- **Required action**:
A verbatim transcript of the lines below, starting at the first and ending with the one that holds "[Enlace social de pinterest] (801, 644)", is what should be produced.

- **Data provided**:
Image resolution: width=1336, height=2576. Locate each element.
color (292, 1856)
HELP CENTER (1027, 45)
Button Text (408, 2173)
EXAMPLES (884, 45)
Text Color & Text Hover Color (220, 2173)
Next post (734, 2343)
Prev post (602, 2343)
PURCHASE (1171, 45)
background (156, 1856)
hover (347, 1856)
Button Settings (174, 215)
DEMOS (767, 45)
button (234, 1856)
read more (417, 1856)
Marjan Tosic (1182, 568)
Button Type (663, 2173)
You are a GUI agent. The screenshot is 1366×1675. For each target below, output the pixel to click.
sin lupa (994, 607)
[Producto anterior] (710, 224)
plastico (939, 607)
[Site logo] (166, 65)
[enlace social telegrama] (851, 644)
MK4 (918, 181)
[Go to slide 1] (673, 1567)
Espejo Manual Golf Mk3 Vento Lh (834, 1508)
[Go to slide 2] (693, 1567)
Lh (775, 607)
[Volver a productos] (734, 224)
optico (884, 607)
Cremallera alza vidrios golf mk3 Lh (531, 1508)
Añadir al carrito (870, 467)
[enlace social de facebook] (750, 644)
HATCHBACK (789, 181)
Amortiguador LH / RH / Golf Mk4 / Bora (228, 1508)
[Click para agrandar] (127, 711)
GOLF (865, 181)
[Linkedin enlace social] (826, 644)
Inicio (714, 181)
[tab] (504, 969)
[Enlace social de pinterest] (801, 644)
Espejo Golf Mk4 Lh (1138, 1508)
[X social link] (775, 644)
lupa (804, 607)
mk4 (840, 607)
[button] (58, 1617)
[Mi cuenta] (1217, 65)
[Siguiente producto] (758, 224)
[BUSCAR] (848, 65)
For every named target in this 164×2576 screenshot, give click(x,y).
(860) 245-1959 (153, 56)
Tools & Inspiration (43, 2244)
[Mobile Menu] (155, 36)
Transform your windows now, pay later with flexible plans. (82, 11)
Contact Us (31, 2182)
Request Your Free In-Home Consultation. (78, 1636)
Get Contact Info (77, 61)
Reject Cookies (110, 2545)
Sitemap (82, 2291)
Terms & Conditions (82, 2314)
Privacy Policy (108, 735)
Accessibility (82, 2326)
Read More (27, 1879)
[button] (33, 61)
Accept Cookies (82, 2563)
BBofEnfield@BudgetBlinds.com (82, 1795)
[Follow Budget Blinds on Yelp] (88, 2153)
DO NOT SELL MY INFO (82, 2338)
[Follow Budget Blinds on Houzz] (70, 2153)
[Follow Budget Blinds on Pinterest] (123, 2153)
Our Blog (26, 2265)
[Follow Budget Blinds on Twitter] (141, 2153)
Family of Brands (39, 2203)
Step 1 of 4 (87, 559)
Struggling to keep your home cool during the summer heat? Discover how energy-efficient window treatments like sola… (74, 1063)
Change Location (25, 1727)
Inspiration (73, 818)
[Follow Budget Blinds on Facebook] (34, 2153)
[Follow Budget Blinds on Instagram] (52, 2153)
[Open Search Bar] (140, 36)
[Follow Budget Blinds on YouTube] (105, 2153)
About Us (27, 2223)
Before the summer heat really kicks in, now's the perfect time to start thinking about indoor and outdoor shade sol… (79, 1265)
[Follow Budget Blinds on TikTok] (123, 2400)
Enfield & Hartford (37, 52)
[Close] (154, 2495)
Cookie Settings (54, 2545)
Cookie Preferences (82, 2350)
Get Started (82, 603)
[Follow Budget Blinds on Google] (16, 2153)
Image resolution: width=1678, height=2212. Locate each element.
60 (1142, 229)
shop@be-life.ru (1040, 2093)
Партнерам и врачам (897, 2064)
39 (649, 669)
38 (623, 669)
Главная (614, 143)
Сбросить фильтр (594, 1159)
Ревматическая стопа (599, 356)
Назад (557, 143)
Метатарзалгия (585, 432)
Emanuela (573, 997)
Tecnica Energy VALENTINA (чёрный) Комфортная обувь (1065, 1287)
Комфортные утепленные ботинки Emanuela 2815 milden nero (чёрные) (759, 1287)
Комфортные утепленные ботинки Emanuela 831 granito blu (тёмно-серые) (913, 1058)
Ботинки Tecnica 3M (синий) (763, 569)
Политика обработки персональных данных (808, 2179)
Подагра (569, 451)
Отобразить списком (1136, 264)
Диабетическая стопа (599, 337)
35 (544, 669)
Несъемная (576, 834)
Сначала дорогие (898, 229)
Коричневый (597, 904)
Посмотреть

- **Answer box**:
Image resolution: width=1336, height=2576. Locate each element.
color (292, 1856)
HELP CENTER (1027, 45)
Button Text (408, 2173)
EXAMPLES (884, 45)
Text Color & Text Hover Color (220, 2173)
Next post (734, 2343)
Prev post (602, 2343)
PURCHASE (1171, 45)
background (156, 1856)
hover (347, 1856)
Button Settings (174, 215)
DEMOS (767, 45)
button (234, 1856)
read more (417, 1856)
Marjan Tosic (1182, 568)
Button Type (663, 2173)
You are a GUI agent. The screenshot is 1366×1675. For each target below, output the pixel to click.
sin lupa (994, 607)
[Producto anterior] (710, 224)
plastico (939, 607)
[Site logo] (166, 65)
[enlace social telegrama] (851, 644)
MK4 (918, 181)
[Go to slide 1] (673, 1567)
Espejo Manual Golf Mk3 Vento Lh (834, 1508)
[Go to slide 2] (693, 1567)
Lh (775, 607)
[Volver a productos] (734, 224)
optico (884, 607)
Cremallera alza vidrios golf mk3 Lh (531, 1508)
Añadir al carrito (870, 467)
[enlace social de facebook] (750, 644)
HATCHBACK (789, 181)
Amortiguador LH / RH / Golf Mk4 / Bora (228, 1508)
[Click para agrandar] (127, 711)
GOLF (865, 181)
[Linkedin enlace social] (826, 644)
Inicio (714, 181)
[tab] (504, 969)
[Enlace social de pinterest] (801, 644)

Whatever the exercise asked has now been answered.